Si se me permite, yo diré más: esa media docena de filmes que el autor y su musa rodaron juntos nace directamente del sentimiento que les unía. Respecto a la filmografía de ambos, aquel tramo fue una ruina. Aunque acabaron casándose en 1950, la actriz fue declarada persona non grata en Estados Unidos. De modo que se exilió en Italia. Te querré siempre (1954), su último título juntos, fue harto significativo. Separados en el 57, un año antes ella fue merecedora de un segundo Oscar por su creación de Anastasia (Anatole Litvak, 1956), sobre una mujer que pretendió ser la única superviviente de la familia del zar Nicolas II, luego de que los comunistas los pasasen a todos por las armas en 1918. Pero fue Cary Grant quien recogió la estatuilla.

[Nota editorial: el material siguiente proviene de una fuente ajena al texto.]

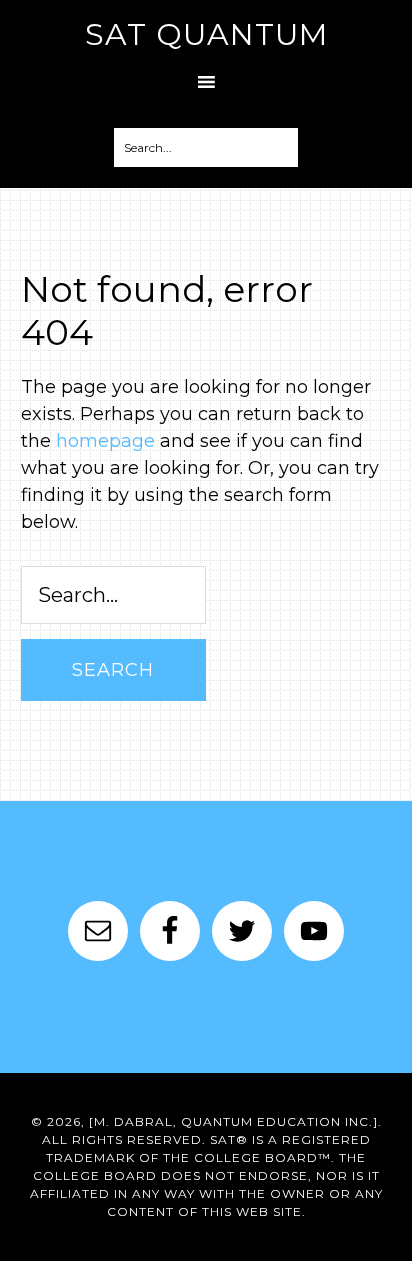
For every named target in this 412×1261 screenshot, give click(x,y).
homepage (105, 441)
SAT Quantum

Ingrid Bergman no volvió a Hollywood hasta 1959, diez años después de que aquella gente quisiera verla arder en un hoguera. Cuando la histeria colectiva remitió, fue desvaneciéndose el estigma. La esposa adúltera volvió a ser la mujer de azul cuando los alemanes iban de gris en la ocupación de París.

Y en París precisamente, la joven crítica de Cahiers de Cinéma, con el gran Truffaut a la cabeza, fue la que empezó a rehabilitar a Roberto Rossellini. Su cine, que nunca ha gozado del favor de ninguna mayoría, cayó en la ruina más absoluta en aquel ciclo que rodó junto a su esposa. Fue la Nouvelle Vague, cuando ejercía la crítica, quien devolvió al maestro del neorrealismo toda la dignidad que su filmografía —incluido el entonces denostado paquete Bergman— merece.